___ AVAILABLE DATA
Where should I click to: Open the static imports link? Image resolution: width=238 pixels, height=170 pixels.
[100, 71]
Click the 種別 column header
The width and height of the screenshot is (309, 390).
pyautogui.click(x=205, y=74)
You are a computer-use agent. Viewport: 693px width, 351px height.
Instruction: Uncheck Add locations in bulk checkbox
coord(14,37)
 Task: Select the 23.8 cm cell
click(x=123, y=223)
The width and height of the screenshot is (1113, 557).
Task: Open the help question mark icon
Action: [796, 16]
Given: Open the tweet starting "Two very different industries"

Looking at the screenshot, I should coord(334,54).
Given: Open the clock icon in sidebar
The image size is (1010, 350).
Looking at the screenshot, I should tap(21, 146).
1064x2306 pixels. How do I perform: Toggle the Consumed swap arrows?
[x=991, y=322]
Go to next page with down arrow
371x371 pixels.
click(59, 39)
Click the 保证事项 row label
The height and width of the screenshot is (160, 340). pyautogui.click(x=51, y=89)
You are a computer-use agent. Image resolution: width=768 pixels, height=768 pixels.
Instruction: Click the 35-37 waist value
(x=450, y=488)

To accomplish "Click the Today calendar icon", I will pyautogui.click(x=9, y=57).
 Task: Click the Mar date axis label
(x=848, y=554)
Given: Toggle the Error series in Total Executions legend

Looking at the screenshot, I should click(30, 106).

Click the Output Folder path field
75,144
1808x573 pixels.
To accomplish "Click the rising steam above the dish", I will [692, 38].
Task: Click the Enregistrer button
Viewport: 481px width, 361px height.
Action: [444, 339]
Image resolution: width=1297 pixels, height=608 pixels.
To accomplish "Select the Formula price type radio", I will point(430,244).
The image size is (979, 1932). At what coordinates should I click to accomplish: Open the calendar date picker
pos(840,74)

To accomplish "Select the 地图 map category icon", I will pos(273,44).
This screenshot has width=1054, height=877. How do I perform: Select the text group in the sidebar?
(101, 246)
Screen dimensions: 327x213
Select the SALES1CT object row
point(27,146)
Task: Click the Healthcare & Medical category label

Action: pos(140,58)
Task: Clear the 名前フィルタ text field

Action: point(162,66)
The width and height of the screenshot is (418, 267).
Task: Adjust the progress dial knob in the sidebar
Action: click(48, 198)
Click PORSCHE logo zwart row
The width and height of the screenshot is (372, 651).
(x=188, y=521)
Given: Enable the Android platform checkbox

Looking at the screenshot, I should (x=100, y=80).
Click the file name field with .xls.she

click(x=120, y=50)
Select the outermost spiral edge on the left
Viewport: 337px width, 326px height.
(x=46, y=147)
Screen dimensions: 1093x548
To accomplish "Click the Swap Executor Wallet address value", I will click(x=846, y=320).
______
Set down the entries above again, word for word.

- ANSWER TO THIS EXERCISE:
Where should I click to: Open the static imports link? Image resolution: width=238 pixels, height=170 pixels.
[100, 71]
Click the 種別 column header
The width and height of the screenshot is (309, 390).
pyautogui.click(x=205, y=74)
You are a computer-use agent. Viewport: 693px width, 351px height.
Instruction: Uncheck Add locations in bulk checkbox
coord(14,37)
 Task: Select the 23.8 cm cell
click(x=123, y=223)
The width and height of the screenshot is (1113, 557).
Task: Open the help question mark icon
Action: [796, 16]
Given: Open the tweet starting "Two very different industries"

Looking at the screenshot, I should coord(334,54).
Given: Open the clock icon in sidebar
The image size is (1010, 350).
Looking at the screenshot, I should tap(21, 146).
1064x2306 pixels. How do I perform: Toggle the Consumed swap arrows?
[x=991, y=322]
Go to next page with down arrow
371x371 pixels.
click(59, 39)
Click the 保证事项 row label
The height and width of the screenshot is (160, 340). pyautogui.click(x=51, y=89)
You are a computer-use agent. Image resolution: width=768 pixels, height=768 pixels.
Instruction: Click the 35-37 waist value
(x=450, y=488)

To accomplish "Click the Today calendar icon", I will pyautogui.click(x=9, y=57).
 Task: Click the Mar date axis label
(x=848, y=554)
Given: Toggle the Error series in Total Executions legend

Looking at the screenshot, I should click(30, 106).

Click the Output Folder path field
75,144
1808x573 pixels.
To accomplish "Click the rising steam above the dish", I will [692, 38].
Task: Click the Enregistrer button
Viewport: 481px width, 361px height.
Action: [444, 339]
Image resolution: width=1297 pixels, height=608 pixels.
To accomplish "Select the Formula price type radio", I will point(430,244).
The image size is (979, 1932). At what coordinates should I click to accomplish: Open the calendar date picker
pos(840,74)

To accomplish "Select the 地图 map category icon", I will pos(273,44).
This screenshot has width=1054, height=877. How do I perform: Select the text group in the sidebar?
(101, 246)
Screen dimensions: 327x213
Select the SALES1CT object row
point(27,146)
Task: Click the Healthcare & Medical category label

Action: pos(140,58)
Task: Clear the 名前フィルタ text field

Action: point(162,66)
The width and height of the screenshot is (418, 267).
Task: Adjust the progress dial knob in the sidebar
Action: click(48, 198)
Click PORSCHE logo zwart row
The width and height of the screenshot is (372, 651).
(x=188, y=521)
Given: Enable the Android platform checkbox

Looking at the screenshot, I should (x=100, y=80).
Click the file name field with .xls.she

click(x=120, y=50)
Select the outermost spiral edge on the left
Viewport: 337px width, 326px height.
(x=46, y=147)
Screen dimensions: 1093x548
To accomplish "Click the Swap Executor Wallet address value", I will click(x=846, y=320).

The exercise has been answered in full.